Controlled trial with participants randomly assigned to (1) usual care (UC), (2) clinician-delivered Problem-Solving Training (PST), or (3) peer-led Building Better Caregivers (BBC) training; both experimental interventions initiated during the inpatient rehabilitation stay, delivered virtually, of similar intensity (six 60-minute sessions), and focused on managing stress and building skills related to caregiving.
Nonprofit rehabilitation hospital specializing in care of persons with acquired brain and spinal cord injuries.
Caregivers (n=169) of patients with ABI (54 stroke; 115 other ABI) admitted for rehabilitation whose discharge location was home with care provided by family members (caregivers: 83% women, 62% White, age [mean ± SD]: 51±11.5 y). Participants were recruited from February 2021 to November 2022, when COVID-19 restrictions were in place.
Noted above.
Caregiver-reported stress, depressive symptoms, and caregiving self-efficacy; patient unplanned hospital readmissions and emergency department visits 30 days post discharge.
Only 61% of participants in the 2 intervention groups completed 3 or more of 6 intervention sessions and only 53% completed all data collection surveys. Statistically significant improvements between UC and PST groups were noted for caregiver stress (=.039). Positive differences in caregiver self-efficacy found between UC and the BBC intervention groups approached significance at 30 days after discharge (=.054).
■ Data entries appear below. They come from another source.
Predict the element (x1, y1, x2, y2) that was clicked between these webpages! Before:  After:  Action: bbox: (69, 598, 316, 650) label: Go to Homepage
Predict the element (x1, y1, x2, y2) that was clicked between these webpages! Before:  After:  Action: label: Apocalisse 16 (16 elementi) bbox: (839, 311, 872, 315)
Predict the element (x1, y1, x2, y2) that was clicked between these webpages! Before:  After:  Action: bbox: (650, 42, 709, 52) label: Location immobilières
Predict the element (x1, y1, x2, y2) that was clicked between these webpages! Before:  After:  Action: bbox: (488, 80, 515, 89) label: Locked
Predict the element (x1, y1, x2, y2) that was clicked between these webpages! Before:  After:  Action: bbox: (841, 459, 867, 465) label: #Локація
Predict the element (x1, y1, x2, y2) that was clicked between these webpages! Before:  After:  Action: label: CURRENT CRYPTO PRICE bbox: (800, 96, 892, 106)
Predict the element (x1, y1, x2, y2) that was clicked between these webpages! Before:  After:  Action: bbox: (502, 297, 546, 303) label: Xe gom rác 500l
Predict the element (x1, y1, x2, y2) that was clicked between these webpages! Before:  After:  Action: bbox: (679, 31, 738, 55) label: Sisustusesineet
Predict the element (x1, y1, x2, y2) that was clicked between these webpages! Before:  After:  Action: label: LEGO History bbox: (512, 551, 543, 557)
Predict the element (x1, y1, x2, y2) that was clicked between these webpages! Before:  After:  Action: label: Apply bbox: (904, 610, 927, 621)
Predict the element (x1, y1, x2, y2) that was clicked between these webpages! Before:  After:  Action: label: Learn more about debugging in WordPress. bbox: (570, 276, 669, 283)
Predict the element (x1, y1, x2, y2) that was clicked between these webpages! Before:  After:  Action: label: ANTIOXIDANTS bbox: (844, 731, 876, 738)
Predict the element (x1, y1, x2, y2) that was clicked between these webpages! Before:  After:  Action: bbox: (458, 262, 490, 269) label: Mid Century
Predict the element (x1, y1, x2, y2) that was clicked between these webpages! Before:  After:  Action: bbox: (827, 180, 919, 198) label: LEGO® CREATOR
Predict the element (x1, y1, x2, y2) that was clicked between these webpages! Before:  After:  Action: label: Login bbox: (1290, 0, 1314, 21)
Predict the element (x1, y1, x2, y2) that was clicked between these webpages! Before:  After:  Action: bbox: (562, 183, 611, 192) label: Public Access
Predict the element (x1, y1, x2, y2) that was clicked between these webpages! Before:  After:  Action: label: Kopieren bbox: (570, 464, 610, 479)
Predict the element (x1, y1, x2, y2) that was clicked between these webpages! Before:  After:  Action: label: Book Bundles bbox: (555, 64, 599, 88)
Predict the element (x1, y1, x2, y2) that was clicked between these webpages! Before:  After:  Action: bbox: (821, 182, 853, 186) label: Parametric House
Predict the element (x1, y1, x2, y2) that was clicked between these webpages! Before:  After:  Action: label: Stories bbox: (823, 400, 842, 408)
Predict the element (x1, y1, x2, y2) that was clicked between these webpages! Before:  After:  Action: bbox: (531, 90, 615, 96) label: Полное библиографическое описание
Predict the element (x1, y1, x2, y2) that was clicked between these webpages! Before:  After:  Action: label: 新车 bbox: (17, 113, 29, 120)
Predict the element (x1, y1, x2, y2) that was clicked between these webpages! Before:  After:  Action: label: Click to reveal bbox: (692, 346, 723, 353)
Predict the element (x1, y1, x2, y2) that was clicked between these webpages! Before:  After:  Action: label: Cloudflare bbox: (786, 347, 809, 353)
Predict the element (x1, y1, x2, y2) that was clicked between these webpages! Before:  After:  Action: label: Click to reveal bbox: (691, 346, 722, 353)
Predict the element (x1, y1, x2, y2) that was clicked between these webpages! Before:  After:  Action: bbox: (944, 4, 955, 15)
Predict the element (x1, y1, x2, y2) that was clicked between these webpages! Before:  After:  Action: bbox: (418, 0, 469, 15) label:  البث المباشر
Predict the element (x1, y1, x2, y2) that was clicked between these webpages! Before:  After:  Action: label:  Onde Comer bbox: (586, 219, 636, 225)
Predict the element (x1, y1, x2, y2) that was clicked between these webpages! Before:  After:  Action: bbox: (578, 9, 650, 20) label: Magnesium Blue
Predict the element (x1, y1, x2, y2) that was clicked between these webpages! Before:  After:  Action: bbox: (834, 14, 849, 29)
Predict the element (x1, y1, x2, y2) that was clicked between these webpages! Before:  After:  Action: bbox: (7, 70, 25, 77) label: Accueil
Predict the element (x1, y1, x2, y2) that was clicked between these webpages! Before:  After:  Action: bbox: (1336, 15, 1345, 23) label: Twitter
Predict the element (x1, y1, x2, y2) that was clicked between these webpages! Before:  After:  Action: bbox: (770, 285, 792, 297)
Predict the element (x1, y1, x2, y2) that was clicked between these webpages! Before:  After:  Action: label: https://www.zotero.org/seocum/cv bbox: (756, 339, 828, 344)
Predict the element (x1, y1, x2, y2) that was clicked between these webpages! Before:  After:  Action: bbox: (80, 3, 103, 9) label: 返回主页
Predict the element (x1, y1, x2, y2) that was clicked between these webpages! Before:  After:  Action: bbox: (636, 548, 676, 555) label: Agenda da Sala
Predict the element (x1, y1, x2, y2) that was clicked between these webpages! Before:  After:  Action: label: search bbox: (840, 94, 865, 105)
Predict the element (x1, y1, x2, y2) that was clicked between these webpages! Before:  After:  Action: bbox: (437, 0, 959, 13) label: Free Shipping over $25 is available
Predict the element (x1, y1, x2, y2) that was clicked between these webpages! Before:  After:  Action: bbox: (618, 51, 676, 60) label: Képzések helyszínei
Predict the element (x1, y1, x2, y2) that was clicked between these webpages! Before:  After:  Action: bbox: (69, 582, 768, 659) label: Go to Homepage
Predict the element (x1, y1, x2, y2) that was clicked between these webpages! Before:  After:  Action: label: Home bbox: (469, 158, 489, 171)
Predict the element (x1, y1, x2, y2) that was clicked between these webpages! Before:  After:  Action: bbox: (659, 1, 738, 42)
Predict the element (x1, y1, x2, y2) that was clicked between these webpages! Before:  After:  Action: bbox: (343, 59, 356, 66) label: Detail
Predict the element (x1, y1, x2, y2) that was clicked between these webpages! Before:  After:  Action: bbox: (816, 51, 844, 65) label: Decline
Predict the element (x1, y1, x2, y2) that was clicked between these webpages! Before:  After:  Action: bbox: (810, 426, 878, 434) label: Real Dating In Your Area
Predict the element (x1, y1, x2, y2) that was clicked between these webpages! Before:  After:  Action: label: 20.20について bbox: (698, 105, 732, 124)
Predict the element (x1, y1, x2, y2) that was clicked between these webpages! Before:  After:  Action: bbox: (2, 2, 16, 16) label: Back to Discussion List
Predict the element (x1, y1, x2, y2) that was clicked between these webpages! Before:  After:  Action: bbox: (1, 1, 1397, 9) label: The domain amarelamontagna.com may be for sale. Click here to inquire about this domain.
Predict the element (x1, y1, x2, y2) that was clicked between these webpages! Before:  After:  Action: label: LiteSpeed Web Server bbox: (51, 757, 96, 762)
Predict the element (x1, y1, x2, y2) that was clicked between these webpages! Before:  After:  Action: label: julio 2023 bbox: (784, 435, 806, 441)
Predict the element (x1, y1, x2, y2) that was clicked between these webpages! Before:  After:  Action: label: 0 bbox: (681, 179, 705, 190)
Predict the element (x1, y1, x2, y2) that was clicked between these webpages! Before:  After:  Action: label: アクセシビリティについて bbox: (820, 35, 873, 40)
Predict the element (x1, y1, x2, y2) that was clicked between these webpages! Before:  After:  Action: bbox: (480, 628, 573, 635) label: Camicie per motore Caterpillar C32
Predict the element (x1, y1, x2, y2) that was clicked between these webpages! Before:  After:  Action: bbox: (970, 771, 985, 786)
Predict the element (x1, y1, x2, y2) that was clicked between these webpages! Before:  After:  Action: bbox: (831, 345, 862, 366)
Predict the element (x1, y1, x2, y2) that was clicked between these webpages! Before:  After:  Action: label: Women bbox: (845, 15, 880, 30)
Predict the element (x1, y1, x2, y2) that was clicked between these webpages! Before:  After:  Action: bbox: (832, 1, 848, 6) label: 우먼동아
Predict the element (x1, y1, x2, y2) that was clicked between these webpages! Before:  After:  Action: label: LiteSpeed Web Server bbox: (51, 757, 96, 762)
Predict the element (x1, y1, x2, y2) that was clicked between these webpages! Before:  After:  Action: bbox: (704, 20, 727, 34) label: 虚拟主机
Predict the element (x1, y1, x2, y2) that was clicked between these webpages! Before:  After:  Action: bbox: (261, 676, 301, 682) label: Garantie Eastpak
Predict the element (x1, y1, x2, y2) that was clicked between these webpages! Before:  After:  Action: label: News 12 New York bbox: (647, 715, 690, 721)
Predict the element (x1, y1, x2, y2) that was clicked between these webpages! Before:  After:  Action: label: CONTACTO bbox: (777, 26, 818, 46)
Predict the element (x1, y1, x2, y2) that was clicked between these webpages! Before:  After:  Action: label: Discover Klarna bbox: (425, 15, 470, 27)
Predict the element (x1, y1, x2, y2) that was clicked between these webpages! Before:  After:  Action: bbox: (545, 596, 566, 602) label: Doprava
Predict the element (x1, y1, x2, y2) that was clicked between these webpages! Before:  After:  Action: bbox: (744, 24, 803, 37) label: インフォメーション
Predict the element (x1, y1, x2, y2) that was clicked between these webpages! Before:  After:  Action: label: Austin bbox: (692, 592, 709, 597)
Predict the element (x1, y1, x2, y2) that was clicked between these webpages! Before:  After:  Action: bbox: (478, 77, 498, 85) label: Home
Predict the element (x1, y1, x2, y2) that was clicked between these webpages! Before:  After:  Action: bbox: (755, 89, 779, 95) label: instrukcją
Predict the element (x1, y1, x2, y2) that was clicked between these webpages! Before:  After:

Patient unplanned hospital readmissions and days hospitalized were also higher, albeit not statistically significant, for UC participants than both intervention groups.
Although positive findings were noted, results were negatively affected by study limitations including low enrollment and limited engagement (intervention completion and follow-up outcomes assessment). These limitations resulted, in part, from restrictions put into place during the COVID-19 pandemic, which limited contact with study participants and required alterations to the BBC intervention likely influencing its effectiveness. Despite limitations noted, the encouraging findings suggest the need for further research.
评估两种干预措施对获得性脑损伤(ABI)患者住院康复后回家的照顾者的效果,使他们为照顾角色做好准备,并减轻压力和抑郁。
对照试验,参与者被随机分配到(1)常规护理(UC)、(2)临床医生提供的解决问题培训(PST)或(3)同伴主导的“打造更好照顾者”(BBC)培训;两种实验性干预措施均在住院康复期间开始,通过虚拟方式进行,强度相似(六个60分钟的课程),并侧重于管理压力和培养与照顾相关的技能。
一家专门照顾获得性脑和脊髓损伤患者的非营利性康复医院。
ABI患者(54例中风;115例其他ABI)的照顾者(n = 169),这些患者因康复入院,出院后回家由家庭成员提供照顾(照顾者:83%为女性,62%为白人,年龄[均值±标准差]:51±11.5岁)。参与者于2021年2月至2022年11月招募,当时新冠疫情限制措施仍在实施。
如上所述。
照顾者报告的压力、抑郁症状和照顾自我效能感;患者出院后30天内的非计划住院再入院和急诊就诊情况。
两个干预组中只有61%的参与者完成了6次干预课程中的3次或更多次课程,只有53%的参与者完成了所有数据收集调查。在照顾者压力方面,UC组和PST组之间存在统计学上的显著改善(P =.039)。UC组和BBC干预组之间在照顾者自我效能感方面的积极差异在出院后30天时接近显著水平(P =.054)。UC组参与者的患者非计划住院再入院率和住院天数也高于两个干预组,尽管无统计学意义。
尽管有积极的发现,但研究结果受到包括低招募率和有限参与度(干预完成情况和随访结局评估)等研究局限性的负面影响。这些局限性部分是由于新冠疫情期间实施的限制措施导致的,这些措施限制了与研究参与者的接触,并要求对BBC干预措施进行调整,这可能影响了其有效性。尽管存在上述局限性,但令人鼓舞的发现表明有必要进行进一步研究。